Figure 6. Upper panels: Direct comparison of $T_{\text{eff}}$ , $\log g$ and $\left[\text{Fe/H}\right]$ values for 21 sample stars derived independently from the WiFeS and AAOmega spectra using different spectral analysis codes. The standard deviation and mean difference values are written into each subplot. The dashed line is the 1:1 relation. Lower panels: The difference between the parameters derived from the AAOmega and WiFeS spectra; the dashed line is for zero difference.

For $T_{\text{eff}}$ the agreement between the WiFeS values and our spectral analysis is good ( $\sigma_w = 125$ K, $\Delta T_{\mathrm{eff}, w} = 86$ K),Footnote ^k particularly for $T_{\text{eff}} \lt 5\,500$ K, where the scatter is low. At higher temperatures, the scatter increases with increasing temperatures with the WiFeS data overestimating $T_{\text{eff}}$ compared to our values. We note that Da Costa et al. (Reference Da Costa2023) also saw this when they compared WiFeS $T_{\text{eff}}$ ’s with GALAH DR3 $T_{\text{eff}}$ ’s (see their fig. 2).

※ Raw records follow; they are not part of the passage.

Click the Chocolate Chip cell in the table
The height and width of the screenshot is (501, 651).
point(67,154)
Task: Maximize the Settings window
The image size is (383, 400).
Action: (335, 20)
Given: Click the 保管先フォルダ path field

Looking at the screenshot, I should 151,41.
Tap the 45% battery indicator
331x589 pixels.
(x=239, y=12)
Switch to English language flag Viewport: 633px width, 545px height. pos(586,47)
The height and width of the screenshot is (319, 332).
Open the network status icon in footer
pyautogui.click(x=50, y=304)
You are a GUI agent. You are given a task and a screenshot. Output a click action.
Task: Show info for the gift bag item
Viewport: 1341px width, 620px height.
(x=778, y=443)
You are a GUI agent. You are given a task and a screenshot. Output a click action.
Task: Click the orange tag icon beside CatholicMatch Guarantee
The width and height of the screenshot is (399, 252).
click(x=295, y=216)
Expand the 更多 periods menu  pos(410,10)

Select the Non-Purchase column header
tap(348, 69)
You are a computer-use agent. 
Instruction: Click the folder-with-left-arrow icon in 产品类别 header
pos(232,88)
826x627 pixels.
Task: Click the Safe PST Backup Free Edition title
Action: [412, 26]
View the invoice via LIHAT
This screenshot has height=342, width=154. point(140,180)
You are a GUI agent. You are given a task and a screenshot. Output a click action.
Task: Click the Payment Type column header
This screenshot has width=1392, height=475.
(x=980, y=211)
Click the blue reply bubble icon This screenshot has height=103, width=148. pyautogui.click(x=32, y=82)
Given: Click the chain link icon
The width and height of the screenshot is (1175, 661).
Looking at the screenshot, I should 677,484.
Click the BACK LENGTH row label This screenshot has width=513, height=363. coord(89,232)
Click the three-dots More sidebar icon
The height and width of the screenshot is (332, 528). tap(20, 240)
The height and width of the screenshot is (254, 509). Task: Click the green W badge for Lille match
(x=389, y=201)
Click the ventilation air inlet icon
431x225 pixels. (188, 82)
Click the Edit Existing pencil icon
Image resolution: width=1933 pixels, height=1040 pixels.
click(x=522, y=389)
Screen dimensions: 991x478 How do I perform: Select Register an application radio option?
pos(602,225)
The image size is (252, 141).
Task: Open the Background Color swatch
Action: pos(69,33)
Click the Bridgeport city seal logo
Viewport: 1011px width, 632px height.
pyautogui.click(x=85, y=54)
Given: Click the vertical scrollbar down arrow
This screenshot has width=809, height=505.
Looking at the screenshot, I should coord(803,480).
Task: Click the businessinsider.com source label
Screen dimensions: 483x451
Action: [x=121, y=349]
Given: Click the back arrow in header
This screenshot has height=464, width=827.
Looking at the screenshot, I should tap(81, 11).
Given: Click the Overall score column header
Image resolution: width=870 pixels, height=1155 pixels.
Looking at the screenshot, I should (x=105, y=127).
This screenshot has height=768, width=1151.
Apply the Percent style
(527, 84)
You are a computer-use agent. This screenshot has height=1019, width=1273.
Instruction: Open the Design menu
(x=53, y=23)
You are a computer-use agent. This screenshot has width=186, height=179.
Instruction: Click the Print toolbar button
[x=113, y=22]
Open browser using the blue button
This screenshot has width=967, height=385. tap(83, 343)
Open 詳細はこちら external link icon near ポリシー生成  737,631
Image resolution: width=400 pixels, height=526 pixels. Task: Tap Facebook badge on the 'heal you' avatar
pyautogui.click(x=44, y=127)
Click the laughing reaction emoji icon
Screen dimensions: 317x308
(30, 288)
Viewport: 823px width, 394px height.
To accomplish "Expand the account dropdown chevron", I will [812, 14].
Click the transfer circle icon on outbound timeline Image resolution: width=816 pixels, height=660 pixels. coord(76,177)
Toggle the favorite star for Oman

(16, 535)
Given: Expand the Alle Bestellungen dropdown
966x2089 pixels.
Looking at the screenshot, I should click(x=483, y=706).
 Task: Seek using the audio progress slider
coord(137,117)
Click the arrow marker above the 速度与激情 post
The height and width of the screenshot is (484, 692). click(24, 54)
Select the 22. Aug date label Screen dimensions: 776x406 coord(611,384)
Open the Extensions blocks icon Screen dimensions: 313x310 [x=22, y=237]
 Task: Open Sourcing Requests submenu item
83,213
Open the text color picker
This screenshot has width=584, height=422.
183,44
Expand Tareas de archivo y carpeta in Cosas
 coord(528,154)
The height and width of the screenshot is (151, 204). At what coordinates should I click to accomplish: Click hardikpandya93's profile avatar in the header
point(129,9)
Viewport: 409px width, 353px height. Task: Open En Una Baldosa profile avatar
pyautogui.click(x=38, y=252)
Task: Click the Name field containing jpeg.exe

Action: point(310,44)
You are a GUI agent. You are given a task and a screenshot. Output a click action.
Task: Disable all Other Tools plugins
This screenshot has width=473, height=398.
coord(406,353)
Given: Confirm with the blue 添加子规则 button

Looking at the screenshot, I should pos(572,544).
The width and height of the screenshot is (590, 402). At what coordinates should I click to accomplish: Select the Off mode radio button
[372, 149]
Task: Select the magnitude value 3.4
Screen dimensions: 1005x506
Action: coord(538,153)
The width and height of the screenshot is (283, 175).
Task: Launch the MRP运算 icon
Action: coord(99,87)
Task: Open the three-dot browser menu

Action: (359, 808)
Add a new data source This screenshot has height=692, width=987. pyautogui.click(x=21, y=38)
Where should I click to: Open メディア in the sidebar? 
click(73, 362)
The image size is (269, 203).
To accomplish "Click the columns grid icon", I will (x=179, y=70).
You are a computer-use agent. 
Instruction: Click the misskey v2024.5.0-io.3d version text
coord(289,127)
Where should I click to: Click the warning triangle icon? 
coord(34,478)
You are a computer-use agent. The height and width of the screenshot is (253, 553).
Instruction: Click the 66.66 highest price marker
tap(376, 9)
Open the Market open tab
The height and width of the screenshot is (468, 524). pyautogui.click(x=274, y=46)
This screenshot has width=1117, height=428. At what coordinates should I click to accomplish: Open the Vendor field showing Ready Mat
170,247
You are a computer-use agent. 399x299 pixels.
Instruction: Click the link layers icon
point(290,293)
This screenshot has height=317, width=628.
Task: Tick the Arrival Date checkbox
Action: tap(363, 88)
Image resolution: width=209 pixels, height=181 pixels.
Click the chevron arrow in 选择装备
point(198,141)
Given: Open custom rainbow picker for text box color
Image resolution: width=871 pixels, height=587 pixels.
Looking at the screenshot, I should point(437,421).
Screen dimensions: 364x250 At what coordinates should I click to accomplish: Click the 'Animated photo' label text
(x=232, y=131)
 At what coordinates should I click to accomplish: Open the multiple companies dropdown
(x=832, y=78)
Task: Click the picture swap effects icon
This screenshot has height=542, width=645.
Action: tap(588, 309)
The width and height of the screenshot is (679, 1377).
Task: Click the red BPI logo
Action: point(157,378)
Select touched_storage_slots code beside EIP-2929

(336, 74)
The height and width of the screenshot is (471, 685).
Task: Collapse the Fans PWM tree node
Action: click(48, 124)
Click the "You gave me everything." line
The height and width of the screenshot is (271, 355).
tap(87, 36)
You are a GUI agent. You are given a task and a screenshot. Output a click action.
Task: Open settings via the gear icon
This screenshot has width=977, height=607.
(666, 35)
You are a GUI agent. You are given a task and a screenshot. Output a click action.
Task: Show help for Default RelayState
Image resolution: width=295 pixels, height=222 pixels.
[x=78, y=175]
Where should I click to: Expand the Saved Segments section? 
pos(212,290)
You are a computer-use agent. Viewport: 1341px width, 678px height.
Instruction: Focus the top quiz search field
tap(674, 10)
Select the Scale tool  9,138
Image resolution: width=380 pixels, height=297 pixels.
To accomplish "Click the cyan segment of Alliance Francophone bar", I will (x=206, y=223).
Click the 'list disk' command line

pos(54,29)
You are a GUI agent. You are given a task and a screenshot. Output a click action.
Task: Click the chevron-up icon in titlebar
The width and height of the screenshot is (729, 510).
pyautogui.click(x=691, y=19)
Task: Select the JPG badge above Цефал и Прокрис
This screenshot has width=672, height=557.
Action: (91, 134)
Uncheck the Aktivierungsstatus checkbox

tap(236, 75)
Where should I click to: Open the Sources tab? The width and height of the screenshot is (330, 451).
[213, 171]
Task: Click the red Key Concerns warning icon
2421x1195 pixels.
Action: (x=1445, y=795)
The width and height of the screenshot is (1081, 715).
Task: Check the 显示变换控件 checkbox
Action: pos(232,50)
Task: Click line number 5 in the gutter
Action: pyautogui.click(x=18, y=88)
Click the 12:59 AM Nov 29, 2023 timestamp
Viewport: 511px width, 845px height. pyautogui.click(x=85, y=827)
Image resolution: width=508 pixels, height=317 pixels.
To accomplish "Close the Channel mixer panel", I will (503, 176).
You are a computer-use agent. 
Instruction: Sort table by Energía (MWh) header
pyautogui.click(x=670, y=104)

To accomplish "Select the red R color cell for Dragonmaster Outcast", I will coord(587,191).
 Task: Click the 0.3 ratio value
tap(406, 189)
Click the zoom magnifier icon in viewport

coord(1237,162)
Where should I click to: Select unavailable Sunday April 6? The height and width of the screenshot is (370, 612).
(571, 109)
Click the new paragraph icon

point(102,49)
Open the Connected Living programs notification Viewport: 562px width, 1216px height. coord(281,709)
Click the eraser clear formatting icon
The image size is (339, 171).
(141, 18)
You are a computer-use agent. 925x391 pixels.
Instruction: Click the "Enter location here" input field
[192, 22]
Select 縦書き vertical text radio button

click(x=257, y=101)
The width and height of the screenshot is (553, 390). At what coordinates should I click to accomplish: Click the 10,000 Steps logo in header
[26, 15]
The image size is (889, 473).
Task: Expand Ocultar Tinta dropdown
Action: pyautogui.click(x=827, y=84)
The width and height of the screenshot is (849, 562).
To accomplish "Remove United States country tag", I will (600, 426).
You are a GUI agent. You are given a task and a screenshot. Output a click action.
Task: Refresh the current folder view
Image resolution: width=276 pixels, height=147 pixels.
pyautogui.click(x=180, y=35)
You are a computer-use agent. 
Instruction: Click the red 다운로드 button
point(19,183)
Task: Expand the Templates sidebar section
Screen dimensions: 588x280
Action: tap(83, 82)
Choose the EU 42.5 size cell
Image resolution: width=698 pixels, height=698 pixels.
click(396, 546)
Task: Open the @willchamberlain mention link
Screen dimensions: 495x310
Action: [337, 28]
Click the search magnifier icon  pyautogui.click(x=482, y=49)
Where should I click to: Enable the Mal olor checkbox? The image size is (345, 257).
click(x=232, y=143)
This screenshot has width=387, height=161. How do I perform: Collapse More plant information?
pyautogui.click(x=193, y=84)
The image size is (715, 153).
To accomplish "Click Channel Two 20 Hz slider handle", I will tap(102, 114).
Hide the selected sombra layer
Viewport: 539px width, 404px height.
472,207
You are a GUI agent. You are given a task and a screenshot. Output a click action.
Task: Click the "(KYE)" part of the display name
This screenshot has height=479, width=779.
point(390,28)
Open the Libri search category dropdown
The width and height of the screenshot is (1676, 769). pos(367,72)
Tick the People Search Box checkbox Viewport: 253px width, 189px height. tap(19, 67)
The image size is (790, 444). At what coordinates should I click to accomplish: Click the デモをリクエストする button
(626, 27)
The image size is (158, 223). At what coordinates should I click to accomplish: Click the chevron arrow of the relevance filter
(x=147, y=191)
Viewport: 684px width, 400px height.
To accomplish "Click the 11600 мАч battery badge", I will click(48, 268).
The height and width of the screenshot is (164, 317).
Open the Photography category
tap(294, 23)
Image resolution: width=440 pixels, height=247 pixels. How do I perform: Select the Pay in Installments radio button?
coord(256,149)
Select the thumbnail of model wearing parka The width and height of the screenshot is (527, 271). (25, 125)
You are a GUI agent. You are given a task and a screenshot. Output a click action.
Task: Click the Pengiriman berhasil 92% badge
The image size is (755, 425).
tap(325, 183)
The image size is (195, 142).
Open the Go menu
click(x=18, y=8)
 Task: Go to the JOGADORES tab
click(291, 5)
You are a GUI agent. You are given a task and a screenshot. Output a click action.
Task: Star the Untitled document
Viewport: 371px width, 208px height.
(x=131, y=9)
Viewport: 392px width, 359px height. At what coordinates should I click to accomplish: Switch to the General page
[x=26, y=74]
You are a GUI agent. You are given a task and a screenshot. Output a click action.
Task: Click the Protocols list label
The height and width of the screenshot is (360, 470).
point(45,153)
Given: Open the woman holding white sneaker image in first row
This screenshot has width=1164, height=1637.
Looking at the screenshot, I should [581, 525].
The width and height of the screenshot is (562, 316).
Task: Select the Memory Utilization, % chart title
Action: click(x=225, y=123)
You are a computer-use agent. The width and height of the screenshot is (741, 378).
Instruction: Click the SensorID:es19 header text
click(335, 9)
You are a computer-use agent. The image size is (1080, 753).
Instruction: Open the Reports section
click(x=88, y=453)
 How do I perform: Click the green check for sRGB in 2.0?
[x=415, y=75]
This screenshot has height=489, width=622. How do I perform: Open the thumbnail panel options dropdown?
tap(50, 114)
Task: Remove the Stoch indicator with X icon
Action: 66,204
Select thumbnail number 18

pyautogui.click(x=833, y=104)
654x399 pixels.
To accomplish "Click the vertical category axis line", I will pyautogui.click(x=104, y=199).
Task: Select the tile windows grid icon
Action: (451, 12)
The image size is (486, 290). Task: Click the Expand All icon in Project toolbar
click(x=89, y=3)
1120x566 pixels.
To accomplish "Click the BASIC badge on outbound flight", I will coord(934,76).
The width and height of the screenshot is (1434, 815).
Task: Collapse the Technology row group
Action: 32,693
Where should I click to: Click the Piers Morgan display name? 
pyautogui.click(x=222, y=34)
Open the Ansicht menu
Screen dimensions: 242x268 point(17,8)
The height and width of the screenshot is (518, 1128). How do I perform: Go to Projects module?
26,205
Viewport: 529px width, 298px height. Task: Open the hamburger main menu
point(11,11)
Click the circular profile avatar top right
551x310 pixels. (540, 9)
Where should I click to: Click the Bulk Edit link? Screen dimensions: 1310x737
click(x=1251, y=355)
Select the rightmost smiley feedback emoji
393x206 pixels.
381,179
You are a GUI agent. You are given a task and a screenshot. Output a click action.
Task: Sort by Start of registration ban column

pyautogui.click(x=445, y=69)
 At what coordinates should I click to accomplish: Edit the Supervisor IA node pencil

For $\log g$ , the comparison is again good with $\sigma_w = 0.34$ and $\Delta \log g_w = -0.16$ dex. The WiFeS $\log g$ values are quantised at the 0.125 dex level (so precision is at best half of this), but Da Costa et al. (Reference Da Costa2019) showed that the true estimate for the WiFeS $\log g$ errors is likely around 0.3–0.35 dex. The $\log g$ random errors for our sample are $\sim$ 0.3 dex also, so we would expect a scatter of $\sim0.42$ dex in the differences. The $\sigma_w$ value of 0.34 is close to this value from which we conclude that it is likely that our analysis yields similar precisions for $\log g$ as the WiFeS analysis. It is worth noting that $\log g$ values from WiFeS are independent from parallax (derived directly from spectrophotometric fits), so the lack of any systematic differences ( $\Delta \log g_w = -0.16$ ) makes our approach reliable and consistent.

The $\left[\text{Fe/H}\right]$ comparison between WiFeS and us ( $\sigma = 0.29$ dex, $\Delta \left[\text{Fe/H}\right]_w = 0.07$ dex) is also good. In particular, the agreement is satisfactory across the entire metallicity range with no obvious systematic trend at the lowest metallicities.

3.4.2. Globular clusters

In Da Costa (Reference Da Costa2016), a study of RGB stars in Galactic globular and open clusters was performed using observational data collected using the same instrumental setup as this work (see Section 2.2). For consistency, we reduced the raw 2dF data from the Da Costa (Reference Da Costa2016) observations ourselves using the same version of 2dfdr (version 8.03b) as for our main sample. These globular cluster spectra therefore provide an excellent dataset on which to test our analysis code.

Figure 7. Stellar parameter results for globular clusters NGC 104 (47), NGC 362 (48), NGC 288 (30), NGC 1904 (17) and NGC 7099 (14). Each subplot has an accompanying metallicity distribution function (MDF) using the kernel density estimator of the cluster’s metallicity. The horizontal dashed lines represent the reference values provided by Carretta et al. (Reference Carretta, Bragaglia, Gratton, D’Orazi and Lucatello2009). The errors in this are shown by the shaded region. The weighted standard deviation ( $\sigma_W$ ) and mean difference ( $\Delta \left[\text{Fe/H}\right]_w$ ) for each cluster against the reference value is printed on the subplots.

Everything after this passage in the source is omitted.